【ただいま読書中】

おかだ 外郎という乱読家です。mixiに書いている読書日記を、こちらにも出しています。

信頼関係

2011-11-30 18:50:31 | Weblog

 「田中聡沖縄防衛局長の不適切な発言」で一川防衛相は記者会見で「沖縄県と信頼関係を向上するために努力してきたことが失われかねない大変重大なこと。」と述べたそうです。これが「信頼関係を構築」と言っちゃうと「ゼロから作る」とも取れるから、「信頼関係を向上」と言って「すでにプラスいくらかの状態であるところから、もっとプラス方向に上積みをする」というニュアンスを込めているのでしょう。政治家というのは言葉を選ぶものだ、と感心しました。で、「向上」の具体的な事例として、最近の「軍属の裁判権を日本でも」というのがあるのだそうですが……あれって「米国にお願いしてそのお情けで」ということなんですよねえ。私はすっきりしません。
 なんだか「理不尽なことをこれまで散々強制しておいて、その理不尽さをほんの少し軽減したからそれで『信頼関係』が“向上”するよね」と言っているみたいで、私には「女を姦(や)る」発言と根っこが同じ発想のように見えてしまいました。セクハラ親父が職場で「昨日まではお前たちのお尻を10回触っていたが、今日から一日8回にするから感謝しろ」と言っているような……でも「セクハラくらいでがたがた騒ぐな」の人も世の中にはいるでしょうから、“問題”はない、ということなんでしょうね。

【ただいま読書中】『死の世界1』ハリー・ハリスン 著、 中村保男 訳、 創元推理文庫、1967年(80年15刷)、360円

 凄腕の賭博師ジェイソンは、惑星ピラスの大使カークからとんでもない依頼をされます。ピラスの人間たちが2年間汗水垂らしてさらに命まで賭けて働いて稼いだ2700万クレジットを、カジノで一晩で30億クレジットにしてくれ、と。好奇心と騒ぐ賭博師の血に負けてギャンブルに成功したジェイソンは、その金が武器弾薬の購入費に充てられることを知ります。戦争ではありません。ピラスで、人類が生きのびるための戦いのためなのです(ちなみにピラスでの人類の平均寿命は16歳です)。
 好奇心に負けて、ジェイソンはピラスに渡ることにします。
 惑星ピラスは死の世界でした。
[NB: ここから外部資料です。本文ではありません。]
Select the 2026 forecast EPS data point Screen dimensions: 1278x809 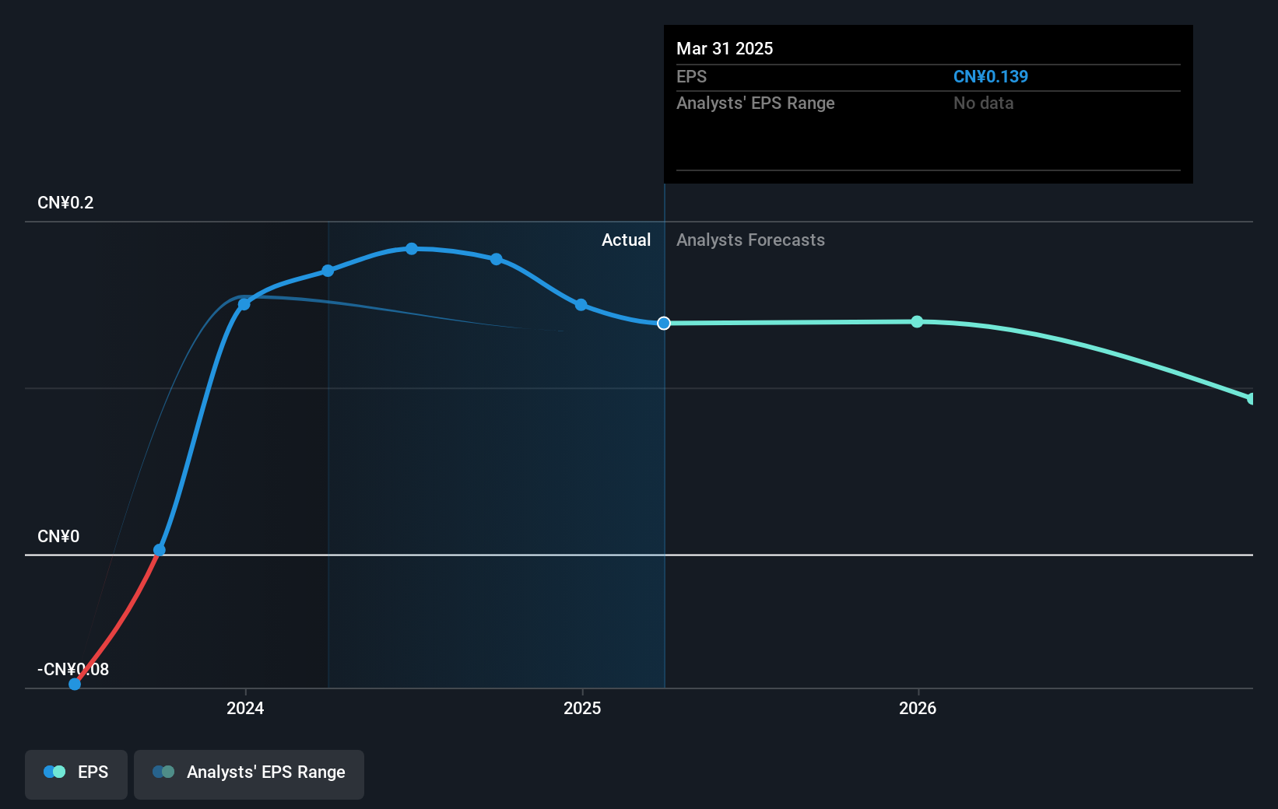click(x=917, y=321)
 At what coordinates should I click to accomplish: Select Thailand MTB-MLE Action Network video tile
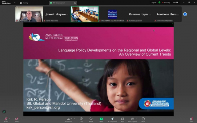tap(112, 14)
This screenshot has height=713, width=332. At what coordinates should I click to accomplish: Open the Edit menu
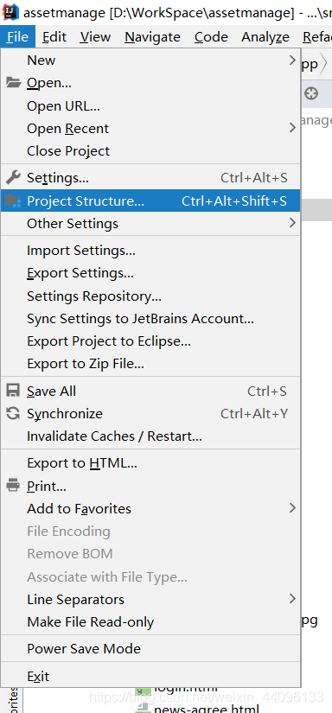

重力が地球の倍もある上に、環境自体が人類に有害です。そしてそこに棲息する総ての生命体が(植物も動物も)人類を殺そうとしているのでした。はいはいができるようになったピラス人はまず生存訓練を受けることになります。安全なものが何一つないことを学び、自分で自分の身を守ることができるように。できない人間は死ぬだけなのです。
 自分は無力なよそ者だ、と思っていたジェイソンは奇妙なことに気づきます。生態系が変なのです。ピラスの生命体は、人類にだけ有害・有毒で、お互いは殺し合っていません。しかもピラス植民当時にはそこまで人類に敵対的な環境ではなかったこともわかります。何が過去にあったのかを知り、今のままでは滅亡が必至のピラス植民地の未来を変えるために、とジェイソンの孤独な“戦い”が始まります。ピラスの人々はよそ者によって自分たちの社会が引っかき回されることを好みません。さらに、“今日”を生きのびるだけで精一杯です。未来のために動けるのは、ジェイソンだけなのです。何かと言えば反射的に銃が引き抜かれる世界で、ジェイソンは、自分が殺されないための戦いと惑星ピラスの未来を救うために必死で動き続けます。
 何かで激しく対立している二つの集団があった場合「対立しているという事実」にだけ注目するのではなくて「対立の要点は何か」と一度原点に戻ってみることは、迂遠なようですが実は最短の解決法かもしれない、と思わせてくれる作品です。最後の“解決”はちょっと素早すぎるような気はしますけれどね。昔読もうと思って結局読みそびれていた作品ですが、なんとか読むことができて良かった。